This course is designed to stand alone, so I’d rather not refer to previous versions. fastai v2 is a rewrite from scratch, so all the API has changed.
Or conda install graphviz
Yah I did that and it didn’t work (forget the error) … if I recall, both were needed.
There’s decades of theories over thousands of papers covering many many aspects of the learning process. We’ll be diving into the bits that are most useful to know in the coming weeks, but those that are interested are most welcome to pick areas that catch their attention to study more closely.

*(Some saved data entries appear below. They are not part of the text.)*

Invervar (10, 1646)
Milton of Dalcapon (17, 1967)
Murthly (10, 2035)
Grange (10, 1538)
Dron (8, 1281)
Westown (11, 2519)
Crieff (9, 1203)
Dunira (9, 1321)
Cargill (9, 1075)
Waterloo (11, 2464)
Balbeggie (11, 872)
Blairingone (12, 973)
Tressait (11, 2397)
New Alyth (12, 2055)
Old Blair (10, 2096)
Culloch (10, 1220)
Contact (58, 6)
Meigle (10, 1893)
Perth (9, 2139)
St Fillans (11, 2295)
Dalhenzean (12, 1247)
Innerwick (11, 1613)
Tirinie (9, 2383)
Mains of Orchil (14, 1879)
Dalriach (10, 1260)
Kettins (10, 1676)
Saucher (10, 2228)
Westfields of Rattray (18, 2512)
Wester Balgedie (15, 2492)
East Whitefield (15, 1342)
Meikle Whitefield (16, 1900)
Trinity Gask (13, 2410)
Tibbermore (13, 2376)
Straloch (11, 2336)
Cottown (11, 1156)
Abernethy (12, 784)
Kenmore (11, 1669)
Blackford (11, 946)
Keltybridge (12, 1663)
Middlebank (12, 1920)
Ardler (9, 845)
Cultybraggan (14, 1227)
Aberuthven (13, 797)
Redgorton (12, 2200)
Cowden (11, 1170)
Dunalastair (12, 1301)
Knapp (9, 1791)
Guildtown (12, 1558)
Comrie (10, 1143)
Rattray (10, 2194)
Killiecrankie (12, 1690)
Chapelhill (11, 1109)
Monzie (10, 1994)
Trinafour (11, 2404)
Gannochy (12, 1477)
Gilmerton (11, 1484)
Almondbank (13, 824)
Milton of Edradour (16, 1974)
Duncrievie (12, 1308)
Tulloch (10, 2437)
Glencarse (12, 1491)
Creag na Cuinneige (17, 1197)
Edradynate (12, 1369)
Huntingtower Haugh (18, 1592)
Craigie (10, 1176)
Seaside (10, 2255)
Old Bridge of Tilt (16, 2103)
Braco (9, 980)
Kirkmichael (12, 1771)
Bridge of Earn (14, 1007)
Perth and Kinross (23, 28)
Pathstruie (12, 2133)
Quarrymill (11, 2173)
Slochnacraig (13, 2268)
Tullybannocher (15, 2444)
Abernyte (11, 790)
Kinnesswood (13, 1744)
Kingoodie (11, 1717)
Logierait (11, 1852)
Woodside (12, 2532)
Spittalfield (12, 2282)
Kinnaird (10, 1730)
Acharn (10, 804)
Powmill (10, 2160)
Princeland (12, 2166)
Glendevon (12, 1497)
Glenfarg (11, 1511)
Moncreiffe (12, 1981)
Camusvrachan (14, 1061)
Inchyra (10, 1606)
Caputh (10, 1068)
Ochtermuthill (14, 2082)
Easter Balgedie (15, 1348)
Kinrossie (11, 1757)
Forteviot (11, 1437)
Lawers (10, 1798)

That sounds fine Thanks for checking.
pets = DataBlock(blocks=(ImageBlock, CategoryBlock),
get_items=get_image_files,
splitter=RandomSplitter(),
get_y=using_attr(RegexLabeller(r'(.+)_\d+.jpg$'), 'name'),
item_tfms=Resize(460),
batch_tfms=aug_transforms(size=224))
Something thats confusing me in the above snippet (from the fastaiv2 docs) is why we’re using Resize to make the images 460x460, and then using aug_transforms
to make them 224x224. What would be the difference if we use just aug_transforms(size=224))
and left out Resize(460)
?
In the past we would’ve done something like .transform(tfms, size=64)
or just pass size=bla
once to the datablock api. Wondering whats different about this.
Excited to get started
Less familiar with the new fastai library at this point, but this is probably because you want to have some extra space to do transformations on. So first resize to 460x460, then you have some extra pixels to work with when you zoom/rotate/etc.
So in a nutshell 460x460 gives you more data to train with via data augmentations than if you went straight to 224x224
Can you please move this question to:
Stuff like this that we haven’t covered yet in the lesson should be discusssed in the “non-beginner” lesson 1 thread. Thanks!
Sorry! Will do!
Thanks! I think I kinda get it, I will move my question to https://forums.fast.ai/t/lesson-1-non-beginner-discussion/65642
We conducted a FastAI Live watch-party with our virtual study group yesterday over Zoom, by re-streaming the lesson at 7 PM IST. Over 70 people joined the stream, it was pretty exciting! Members have requested me to convey their thanks to the FastAI team for allowing them to participate live via the virtual study group.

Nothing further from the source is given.